++++ Teks Halaman ++++

JKN: Politik dan teknis belum seimbang
A
A
A
TIGA bulan Jaminan Kesehatan Nasional (JKN) telah diselenggarakan dengan penuh harap dan hujat. Ada yang penuh harap dengan rela mengantre panjang untuk menjadi peserta. Tetapi, ada yang frustrasi dan menuntut pembubaran JKN/BPJS.
Hujatan tambah menggaung karena program kolosal ini menjadi magnet politik pada tahun pemilu. Konsep JKN telah disusun dengan baik, menuju sebuah sistem yang efisien dan berkeadilan. Potensi moral hazard dan fraud siap ditangkal dalam JKN.
Meskipun program JKN dirancang dengan baik, seperti sebuah kendaraan, kinerja sopir (pimpinan dan pegawai BPJS), bahan bakar (kecukupan dan kualitas sumber daya), serta kepatuhan fasilitas kesehatan JKN belum sesuai harapan. ”Mobil JKN” dirancang menggunakan pertamax, tetapi diisi premium. ”Mobil JKN” dilengkapi instrumen baru yang lengkap, tetapi sopir belum terbiasa atau sopir main-mainkan untuk kepentingannya.
Para penumpang (peserta) diharapkan patuh aturan, tetapi banyak yang egois. Maka itu, mobil tidak berjalan mulus dan penumpang marah-marah. Gejala ketidakmulusan JKN kita temui di berbagai media sosial, berita-berita di koran, radio dan televisi, serta dari mulut ke mulut.
Penumpang yang tidak paham mengira ”mobil JKN” buruk dan menuntut dibubarkan JKN/BPJS atau pembayaran CBG. Sebagai program kolosal baru, wajar jika masih banyak masalah teknis. Sangat disayangkan pada masa kampanye pemilu, keluar surat edaran (SE) Dirut BPJS Nomor 55/2014 tentang Peserta PBI.
Meskipun dirut membantah bahwa SE tersebut tidak berkaitan dengan kampanye partai, isi surat, waktu edar, dan target surat edaran dapat ditafsirkan dan digunakan untuk penguatan partai tertentu. Pada waktu yang sama, partai tersebut juga mengklaim sebagai berperan besar dalam JKN.

++++ Catatan yang Disediakan ++++

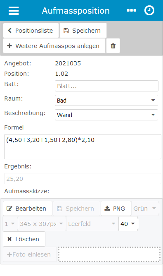Click the clock icon in header
This screenshot has height=276, width=163.
[x=149, y=11]
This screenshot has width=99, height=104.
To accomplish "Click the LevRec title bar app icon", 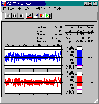I will click(x=4, y=4).
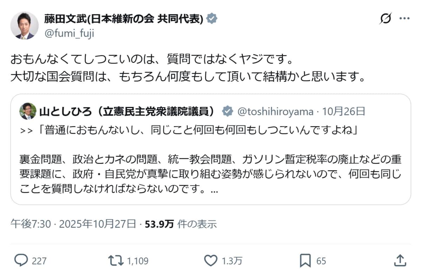Open the share/upload icon

coord(400,261)
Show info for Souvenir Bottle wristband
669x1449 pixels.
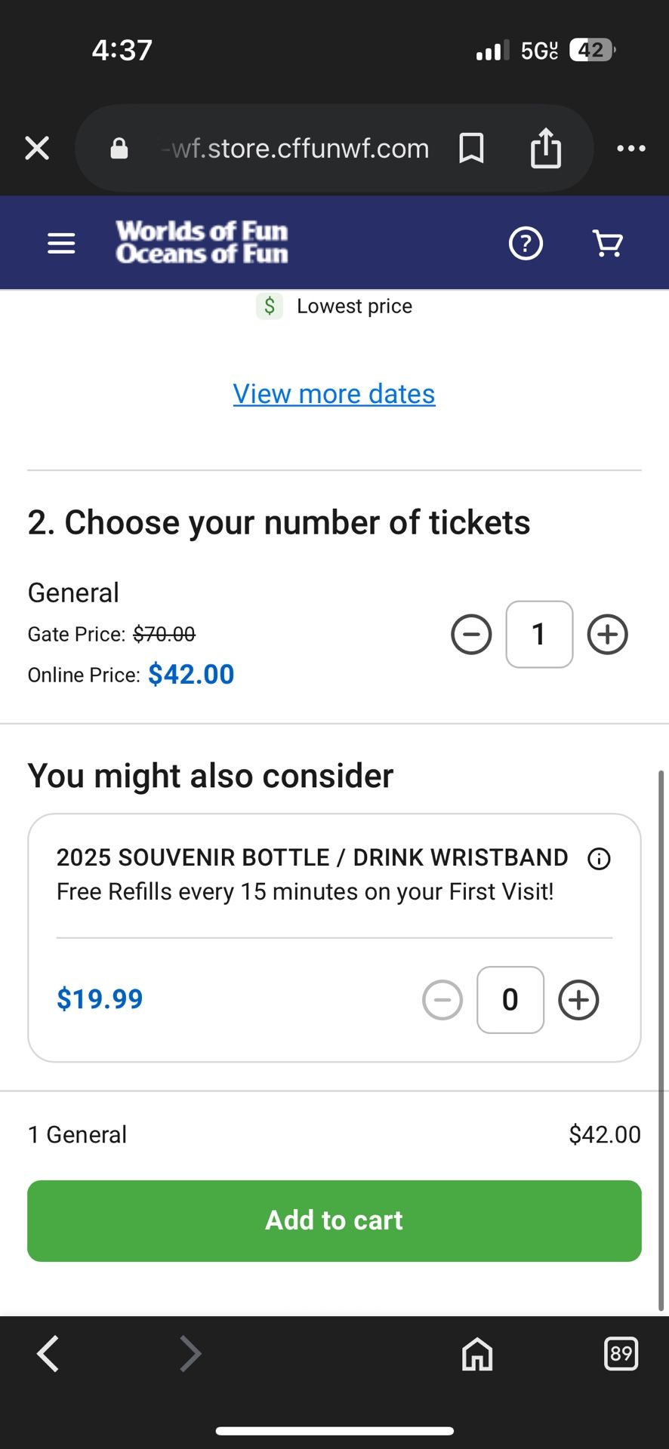tap(599, 859)
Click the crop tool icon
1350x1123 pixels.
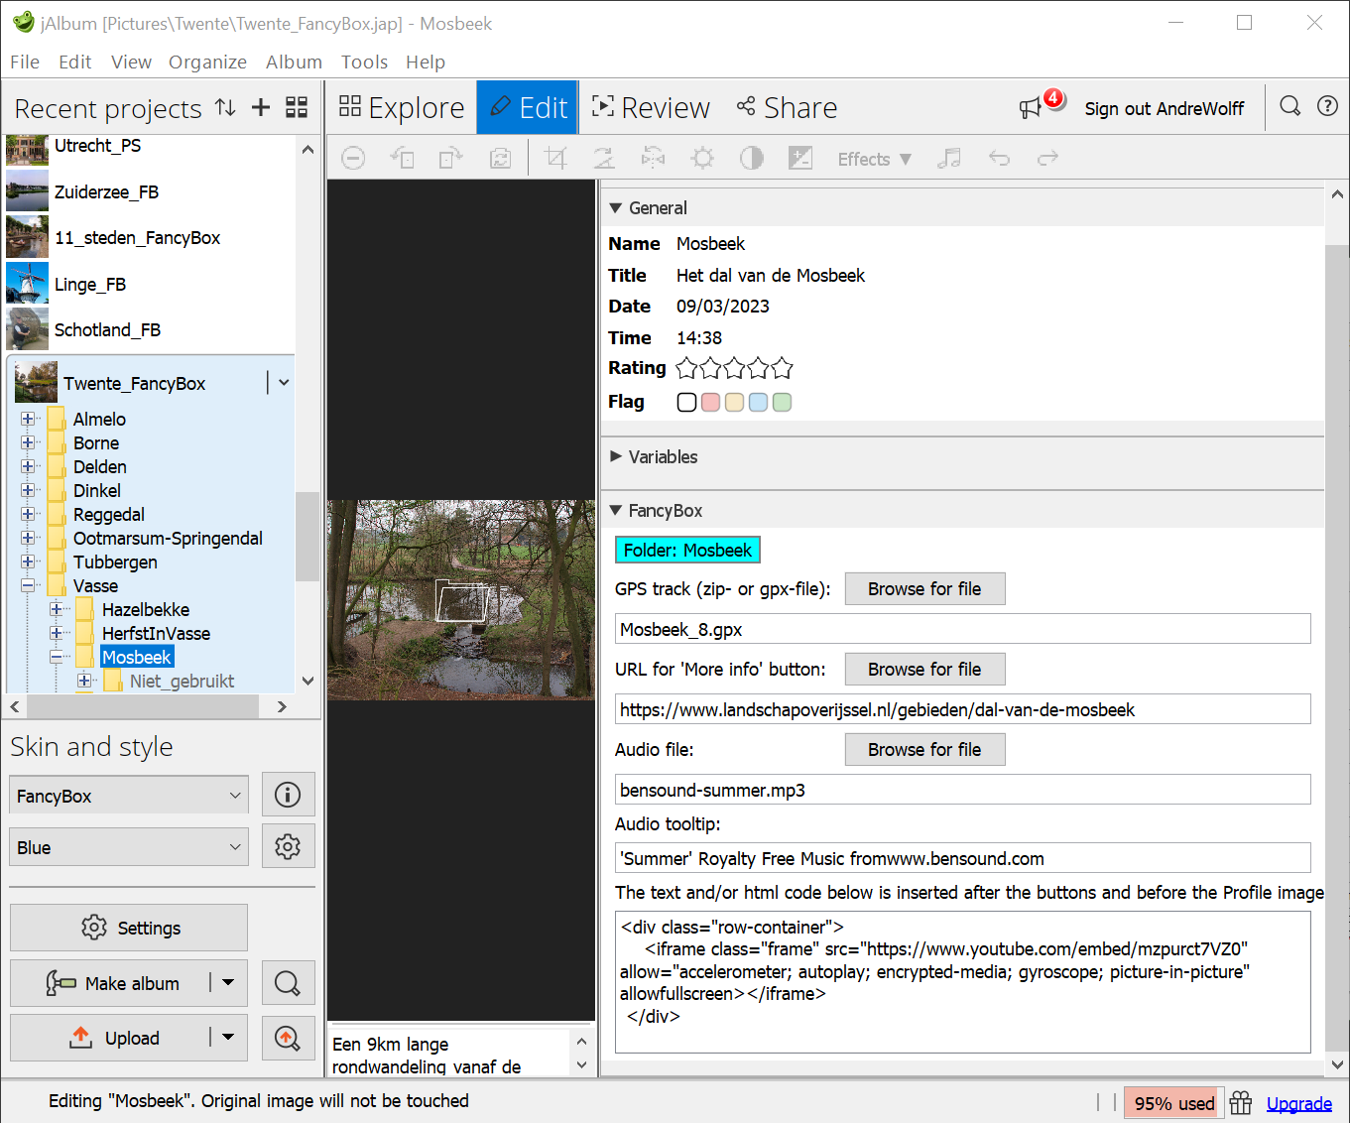(x=555, y=159)
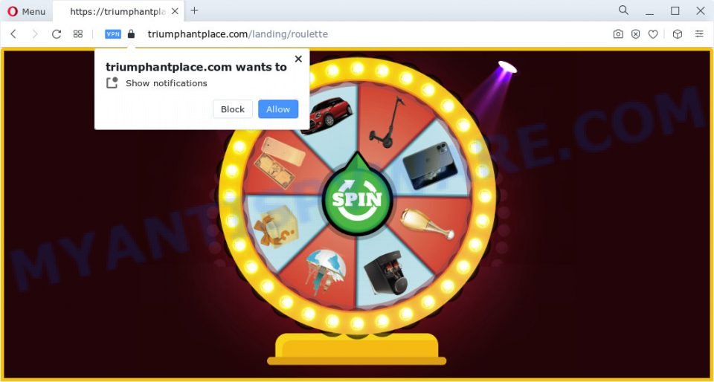
Task: Click the smartphone prize on wheel
Action: click(429, 165)
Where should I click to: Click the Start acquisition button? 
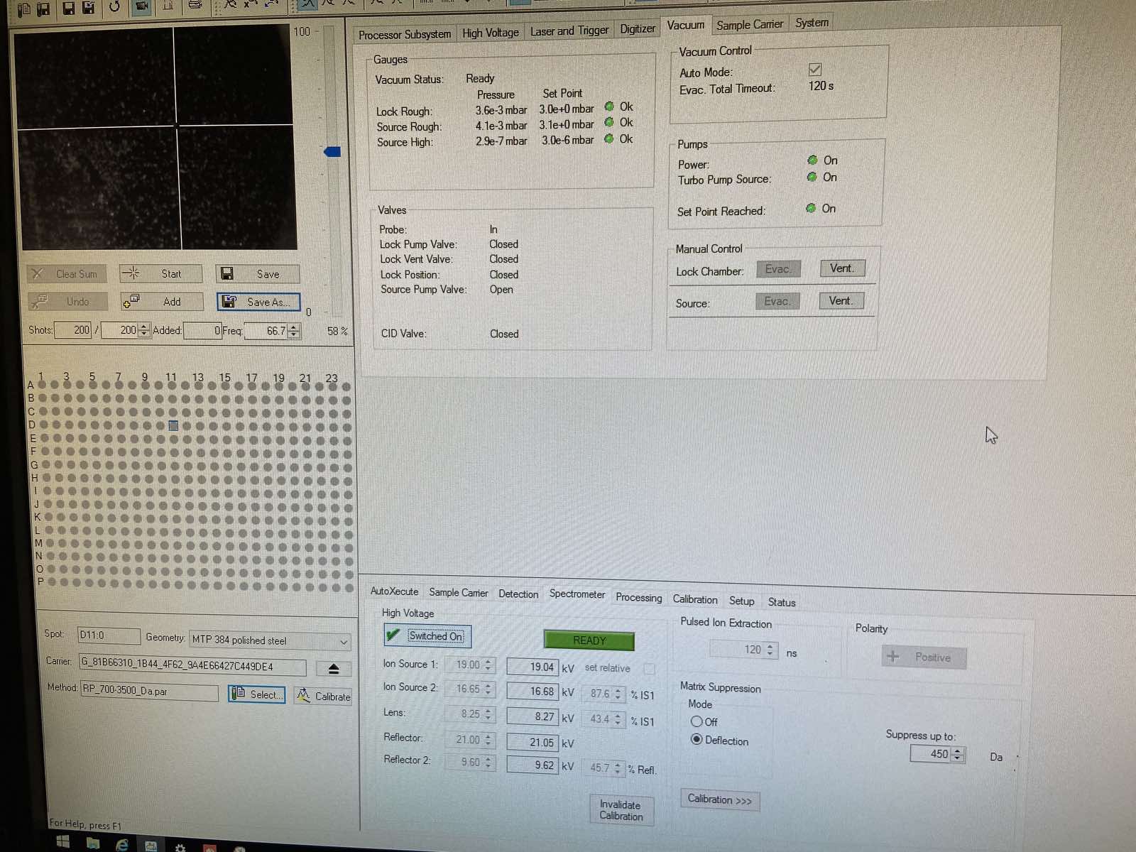[161, 274]
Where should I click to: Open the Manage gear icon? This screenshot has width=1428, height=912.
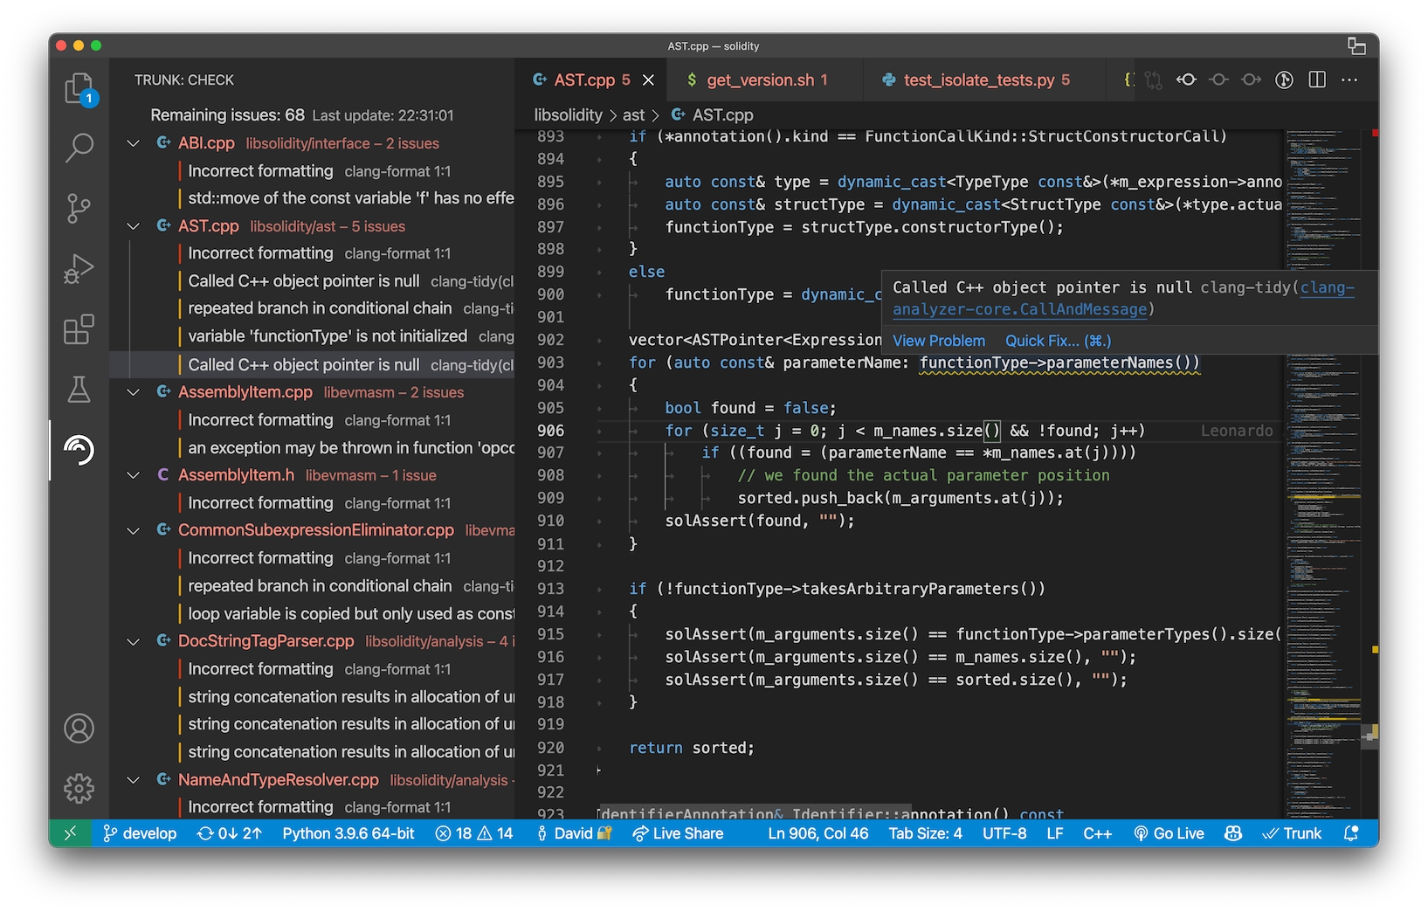point(79,788)
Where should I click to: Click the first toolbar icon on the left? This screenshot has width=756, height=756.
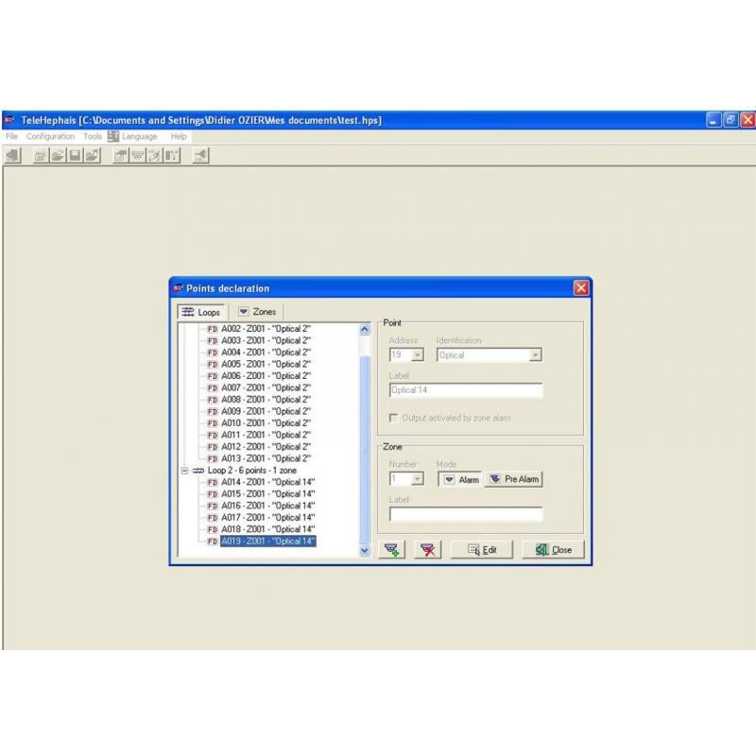tap(13, 156)
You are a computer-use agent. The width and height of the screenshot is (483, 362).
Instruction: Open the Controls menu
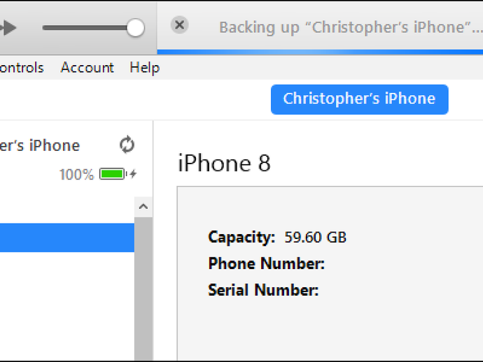[21, 68]
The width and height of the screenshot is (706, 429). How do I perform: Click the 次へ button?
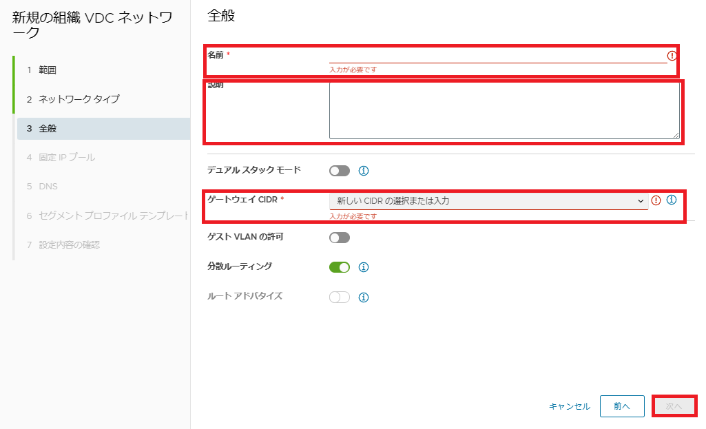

++++

Tugas →
Ringkaslah dalam bentuk daftar paragraf teks tentang JKN yang diawali "Meskipun program JKN dirancang dengan baik". Pertahankan fakta-fakta utamanya.

Jawaban Tugas →
- Program JKN dirancang dengan baik, diibaratkan sebuah kendaraan.
- Belum sesuai harapan: kinerja sopir (pimpinan dan pegawai BPJS), bahan bakar (kecukupan dan kualitas sumber daya), serta kepatuhan fasilitas kesehatan JKN.
- "Mobil JKN" dirancang memakai pertamax, tetapi diisi premium.
- Mobil itu dilengkapi instrumen baru yang lengkap, tetapi sopir belum terbiasa atau memainkannya untuk kepentingannya sendiri.